▸ **Requirements**: Please take the part of the data that opens with the line containing "Unlike dj_thompson_jr's comment with heart" and closes with the line containing "tap(254, 842)", change "screenshot" to "image", and give back only those lines with everything else the same. Leave the pictures out of your answer.

▸ **Data rows**:

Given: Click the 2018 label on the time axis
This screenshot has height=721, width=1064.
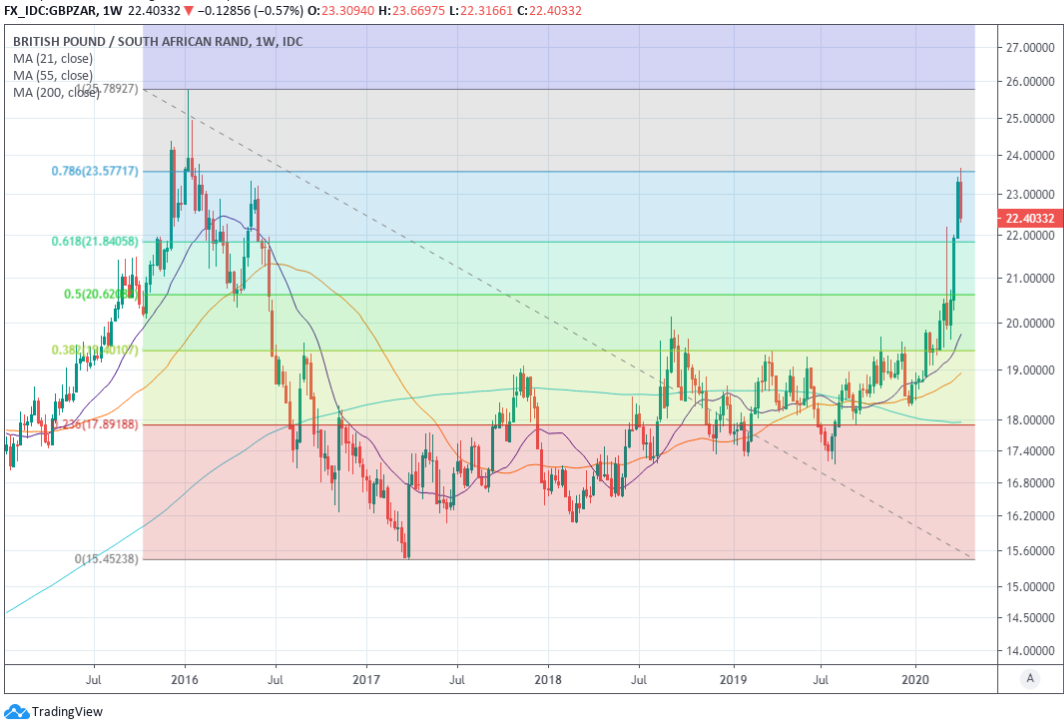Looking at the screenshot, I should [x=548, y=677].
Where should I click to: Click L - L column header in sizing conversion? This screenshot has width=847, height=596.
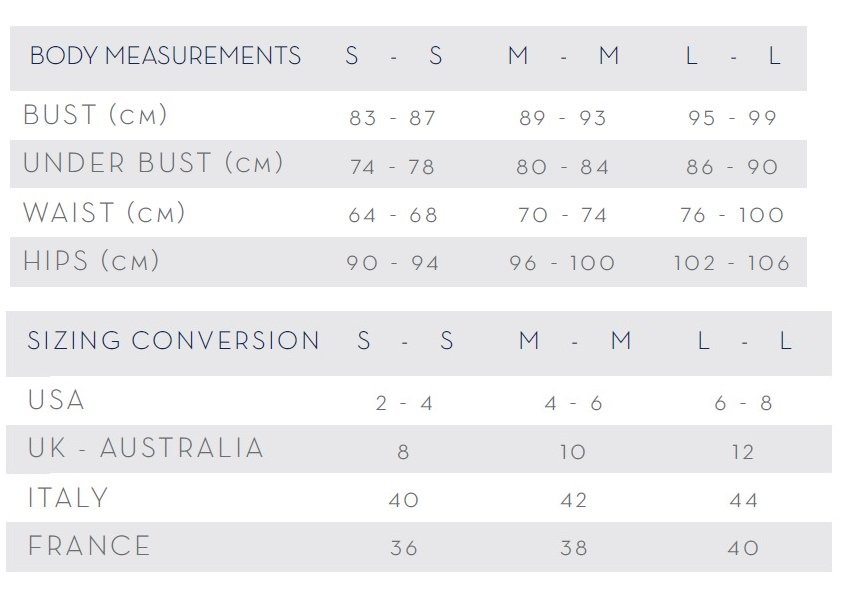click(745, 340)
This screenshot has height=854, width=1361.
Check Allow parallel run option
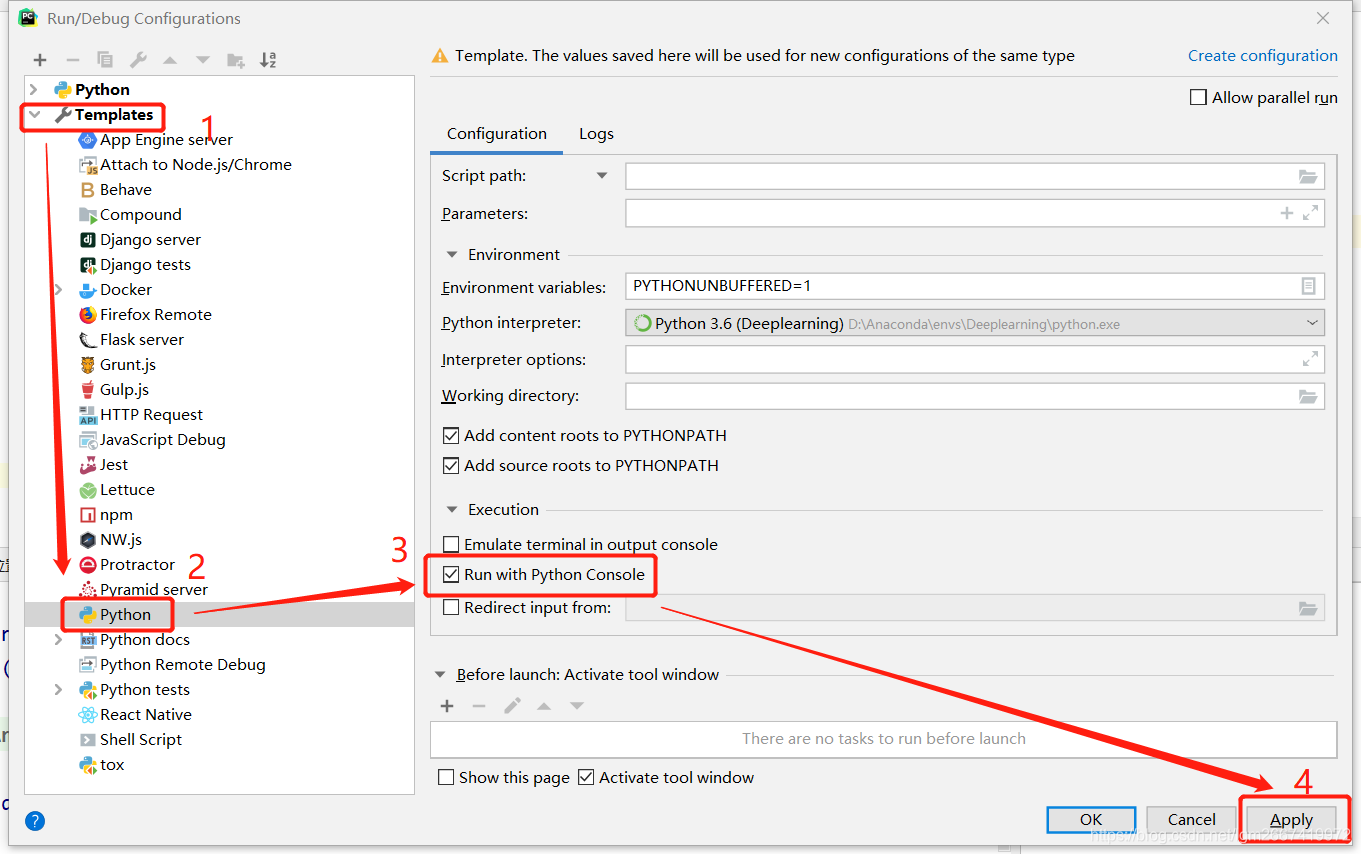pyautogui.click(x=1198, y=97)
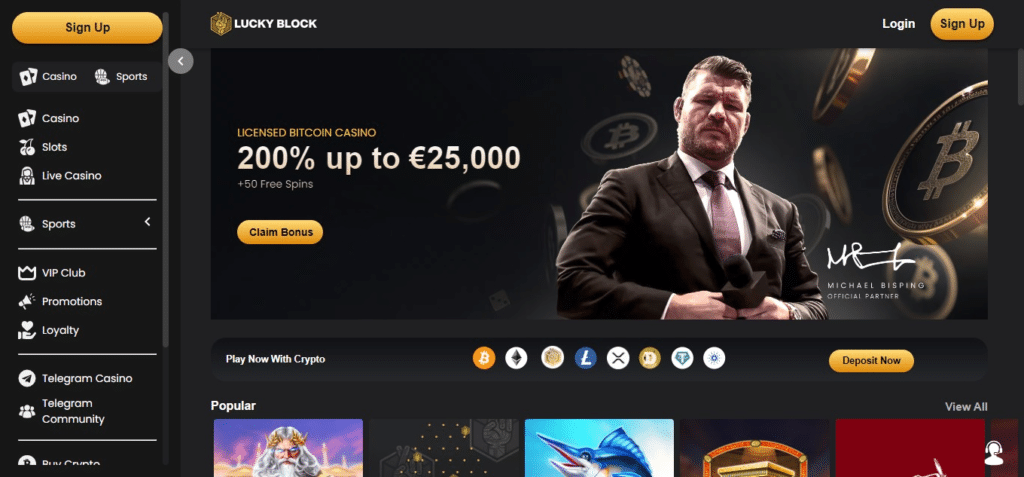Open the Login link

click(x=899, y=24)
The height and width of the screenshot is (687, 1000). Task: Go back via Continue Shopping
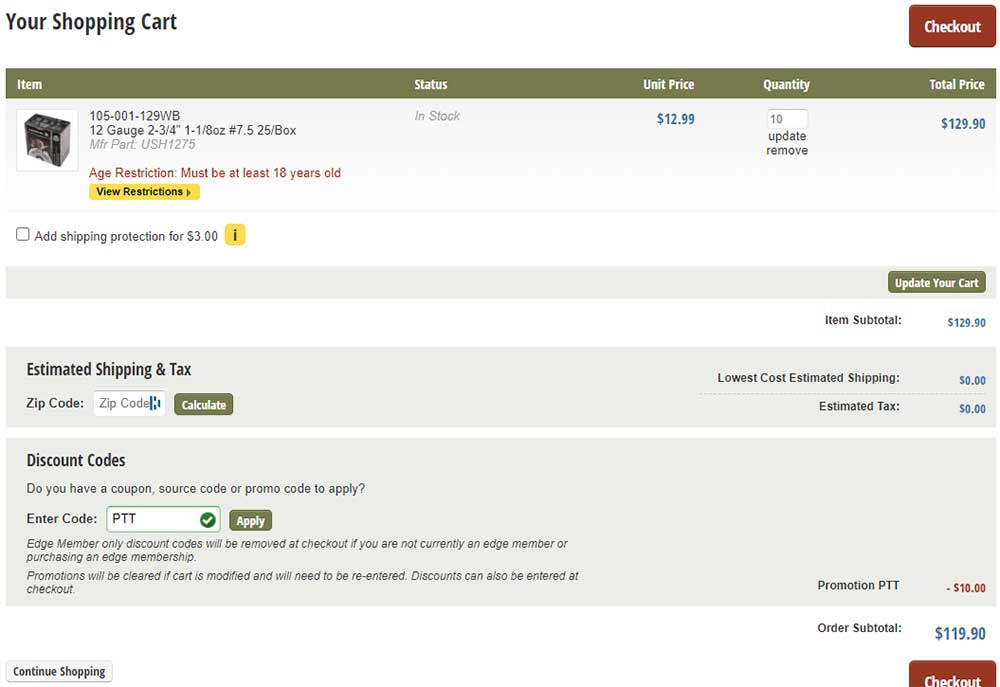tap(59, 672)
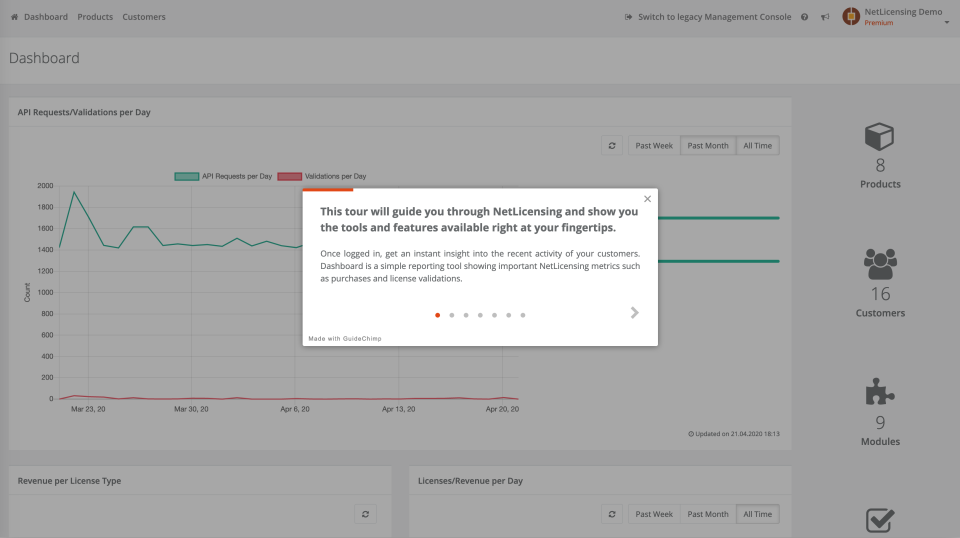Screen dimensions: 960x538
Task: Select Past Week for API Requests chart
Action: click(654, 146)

==

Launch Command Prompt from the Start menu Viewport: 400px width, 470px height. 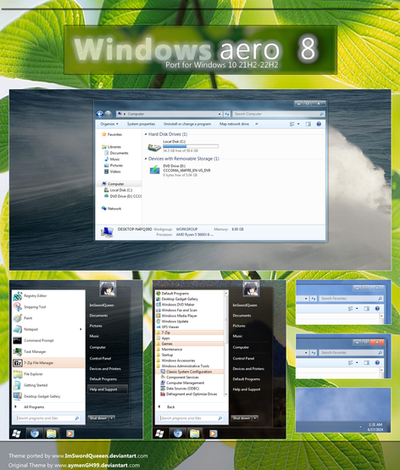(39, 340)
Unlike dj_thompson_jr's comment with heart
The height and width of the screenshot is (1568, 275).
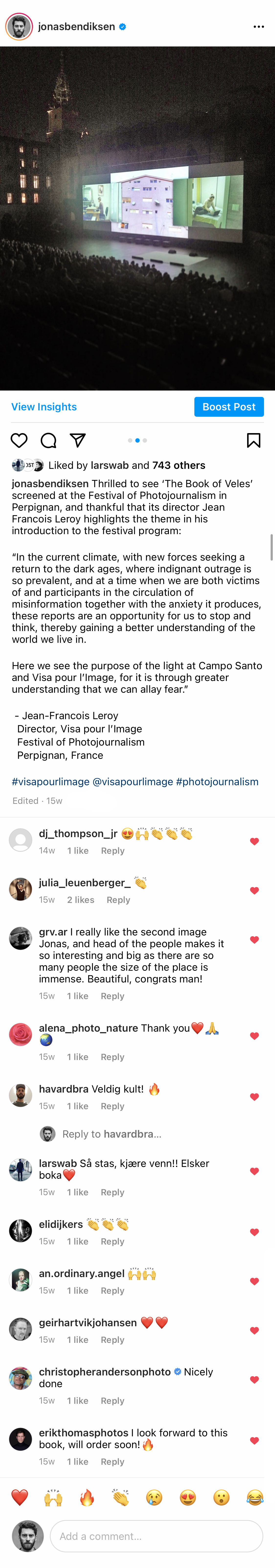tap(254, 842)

▸ **Solved exercise**:
Unlike dj_thompson_jr's comment with heart
The height and width of the image is (1568, 275).
tap(254, 842)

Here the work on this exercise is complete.